Intraoperative Autoderm Decontamination for Use in Immediate Single-stage Direct-to-implant Breast Reconstruction.

Acellular dermal matrix (ADM) in direct-to-implant breast cancer reconstruction is the standard of care due to superior cosmetic results and decreased capsular contracture, but can be cost prohibitive. Although more economical, using patient's own dermis ("Autoderm") instead of ADM has undescribed sterility. Sterility is essential, as bacterial contamination may cause infection and capsular contraction. This study aimed to determine the sterility and optimal decontamination protocol of Autoderm. Methods A prospective controlled study of 140 samples from 20 DIEP (deep inferior epigastric perforator) breast cancer reconstruction patients was performed.
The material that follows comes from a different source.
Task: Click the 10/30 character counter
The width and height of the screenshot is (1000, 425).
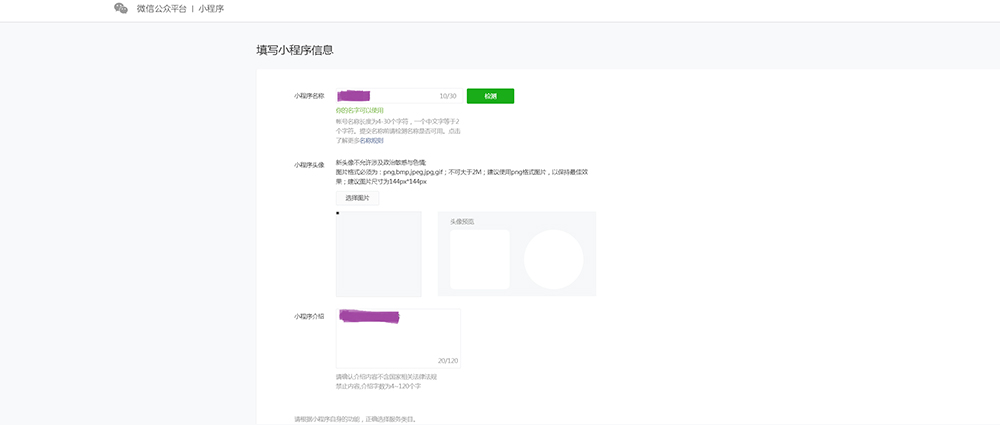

Seven de-epithelialized dermal samples (2 × 1 cm) per patient were collected from excess abdominal tissue (6 decontamination protocols and one control). Samples were submerged in povidone-iodine, chlorhexidine, or cefazolin/tobramycin/bacitracin for 15 minutes; half of the samples were agitated (150 rpm) for 15 minutes, and half were not. The control was normal saline without agitation. The solution was removed, and the tissue was sent for aerobic colony count cultures. Patient's demographic data and complications were also collected. Results Of 140 samples, 3 of 20 non-agitated povidone-iodine and 1 of 20 control samples had aerobic bacterial growth. All of the other 100 samples from 5 experimental groups (povidone-iodine + agitation, chlorhexidine ± agitation, and cefazolin/tobramycin/bacitracin ± agitation) had no aerobic bacterial growth. Conclusions This study suggests povidone-iodine + agitation, chlorhexidine ± agitation, and cefazolin/tobramycin/bacitracin ± agitation are effective at sterilizing de-epithelialized dermis, whereas povidone-iodine without agitation and saline are ineffective. Autoderm with the appropriate decontamination protocol may be a potential sterile alternative to ADM.